- **Your goal**
Output the listing word for word, minus pictures.

┄┄┄┄┄┄

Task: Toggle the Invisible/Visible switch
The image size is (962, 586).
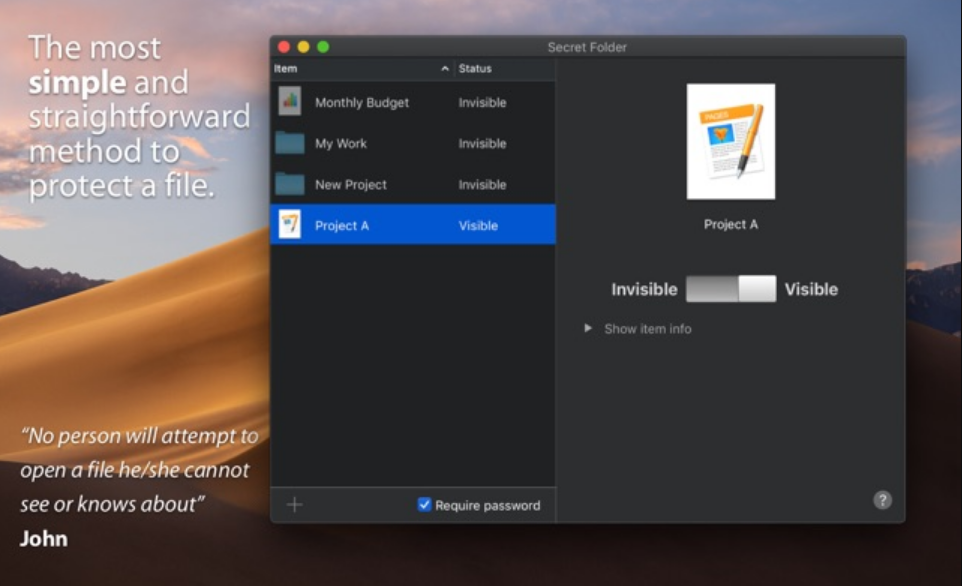Action: [x=731, y=288]
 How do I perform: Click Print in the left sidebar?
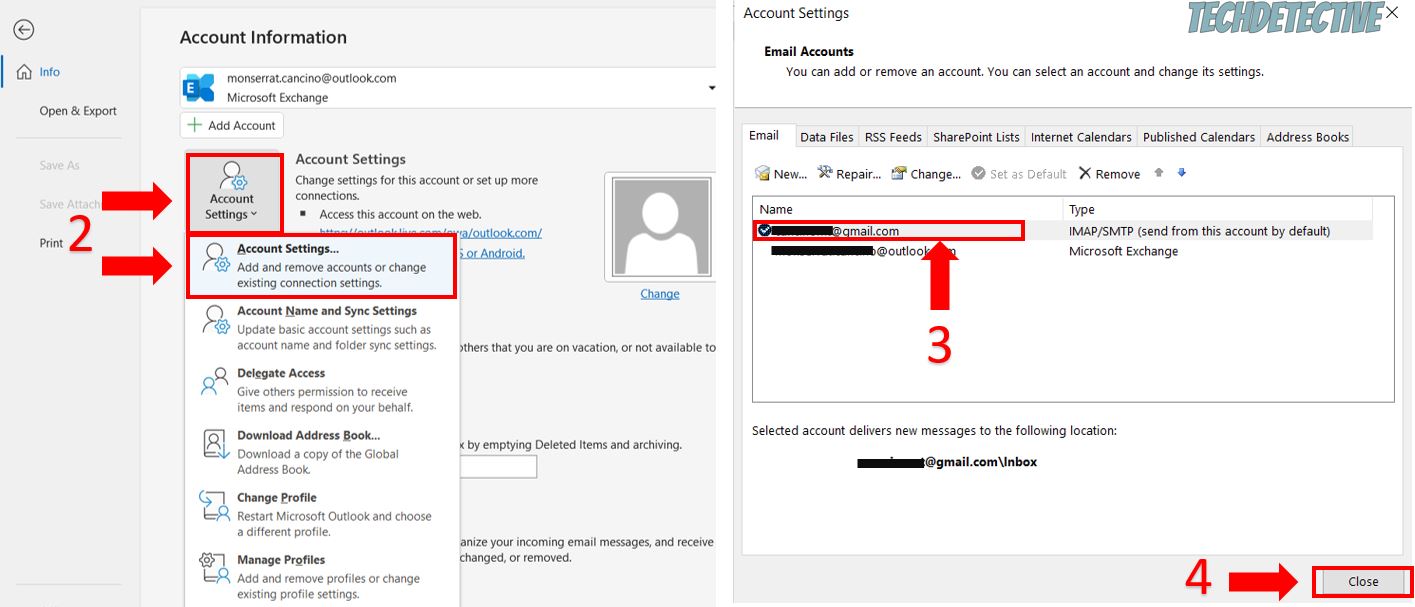pyautogui.click(x=51, y=243)
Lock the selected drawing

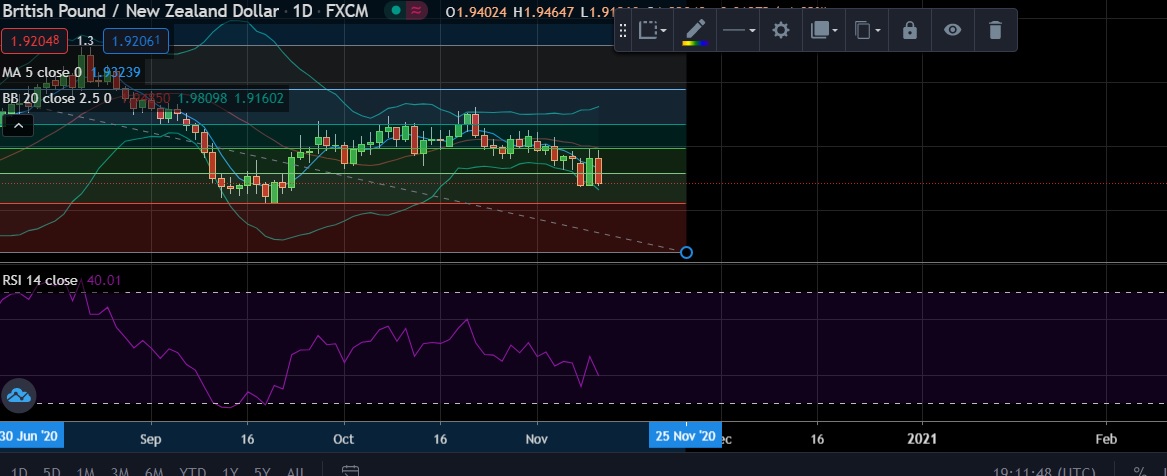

┄┄┄┄┄┄

- **Solution to the problem**
Task: Toggle the Invisible/Visible switch
The image size is (962, 586).
Action: [x=731, y=288]
 How do I perform: Click Print in the left sidebar?
pyautogui.click(x=51, y=243)
Lock the selected drawing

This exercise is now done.